▶ DOCUMENT TEXT
# Tax Software for income and rental income?



## iherald (Apr 18, 2009)

I bought a house this year and it's a legal duplex. So I'm collecting rent and getting a salary at work. I've been using ufile online to do my taxes in the past, and I've noticed that they do allow for rental income.

But is there a better software program out there for this type of income stream?

Thanks!


----------



## leslie (May 25, 2009)

What exactly do you mean by "they do not allow for rental income"? All tax prep software includes inputs for all income sources that the government taxes.


----------



## iherald (Apr 18, 2009)

leslie said:


> What exactly do you mean by "they do not allow for rental income"? All tax prep software includes inputs for all income sources that the government taxes.


I wrote that ufile does do rental income, but for example I bought a computer to keep track of expenses, do advertising etc. I can add that as an expense for the apartment, but it appears as though because the apartment is 40% of my house, and only 40% of the other expenses (interest, hydro, etc) are written off, I'm concerned it will only write off 40% of the cost of the computer. 

So, the question really is what do people use to do their taxes that have a similar situation.


----------



## MoneyGal (Apr 24, 2009)

This isn't a software question -- the software program isn't going to answer your questions. You need a bit of tax planning and advice. 

You can read the CRA guide to rental income but you may want to spend an hour with an accountant or a tax preparer with experience in rental income situations to get the lay of the land.


----------



## PhilHogan (Nov 29, 2009)

iherald said:


> I wrote that ufile does do rental income, but for example I bought a computer to keep track of expenses, do advertising etc. I can add that as an expense for the apartment, but it appears as though because the apartment is 40% of my house, and only 40% of the other expenses (interest, hydro, etc) are written off, I'm concerned it will only write off 40% of the cost of the computer.
> 
> So, the question really is what do people use to do their taxes that have a similar situation.


If the computer is used 40% for keeping track of the rental property you should be able to depreciate the cost (40%) against your rental income e.g. Capital Cost Allowance for tax. I'm not sure, but I think Ufile has a section for Capital Cost Allowance for rental. You would have to add in 40% of the computer cost and it would calculate the appropriate deduction for the year.

▶ EXERCISE INSTRUCTIONS
[1] Sum up the forum thread above on tax software for rental income in two sentences.
[2] Answer these questions from the rental income tax thread above:
(a) What kind of house did iherald buy?
(b) According to iherald, what percentage of the house is the apartment?
(c) Which guide does MoneyGal say can be read?
[3] Please write the next post for the forum thread on tax software for rental income, picking up after its final reply.

▶ RECORD LIST
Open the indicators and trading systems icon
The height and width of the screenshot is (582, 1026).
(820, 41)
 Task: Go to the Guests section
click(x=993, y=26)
* * *
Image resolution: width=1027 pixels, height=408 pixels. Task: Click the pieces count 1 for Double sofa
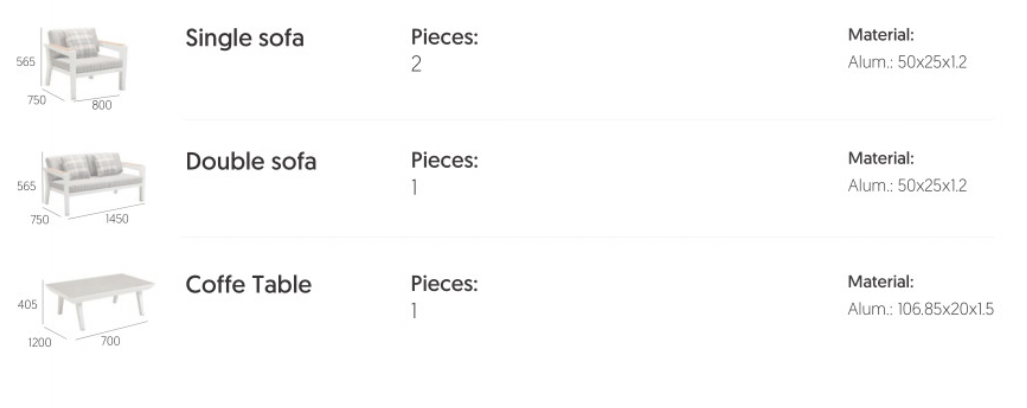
* * *
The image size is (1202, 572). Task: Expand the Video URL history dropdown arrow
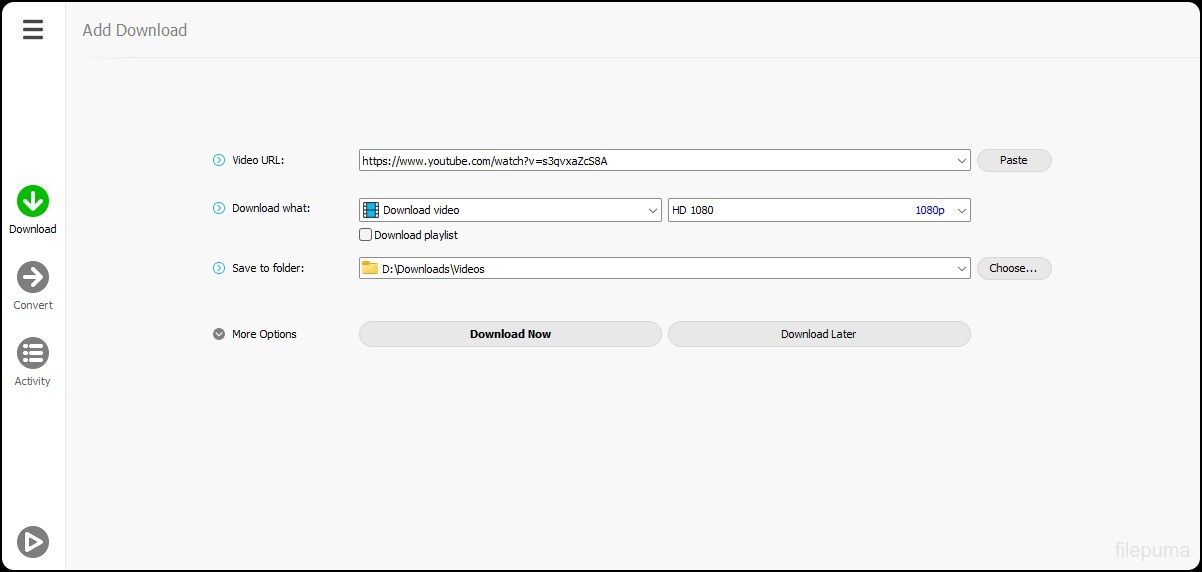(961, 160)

▶ THE RESPONSES
[1] A poster who bought a legal duplex and earns both rent and a salary asks whether any tax software handles rental income better than ufile, worrying that only 40% of a computer bought for the rental will be written off because the apartment is 40% of the house. Replies say the matter calls for tax advice from the CRA guide or an accountant rather than software, and one suggests that if the computer is used 40% for the rental, that share of its cost can be depreciated as Capital Cost Allowance, possibly in ufile's rental section.

[2]
(a) A legal duplex.
(b) 40%.
(c) The CRA guide to rental income.

[3]
As MoneyGal pointed out, reading the CRA guide to rental income would be a good start.

Good luck.


----------



## MoneyGal (Apr 24, 2009)

Phil -- he isn't saying that the computer is used 40% of the time for keeping track of the rental property; he's saying by square footage the rental property is 40% of his total property -- so he's taking 40% of utilities etc. as deductions against rental income, and he's concerned that he can only depreciate 40% of the computer cost. 

CRA will say that you can depreciate, using the appropriate CCA rates, a personal asset that you also use for business (i.e., a car, a computer) in accordance with the proportion of business use you derive from the asset compared to personal use. If you get some personal benefit from your computer, you cannot (or at least should not) write off the entire cost. 

(Also, the OP seems to be mixing two issues together -- the rate of depreciation, which is established by CRA for depreciable assets; and the proportion of use of a personally-owned asset which is attributable to the business. If you own an asset personally, and intend to write off 100% of the costs of that personally-owned asset, you will still need to take CCA on the asset over time. You will not be able to take the full cost of the asset as a deduction in the current year.)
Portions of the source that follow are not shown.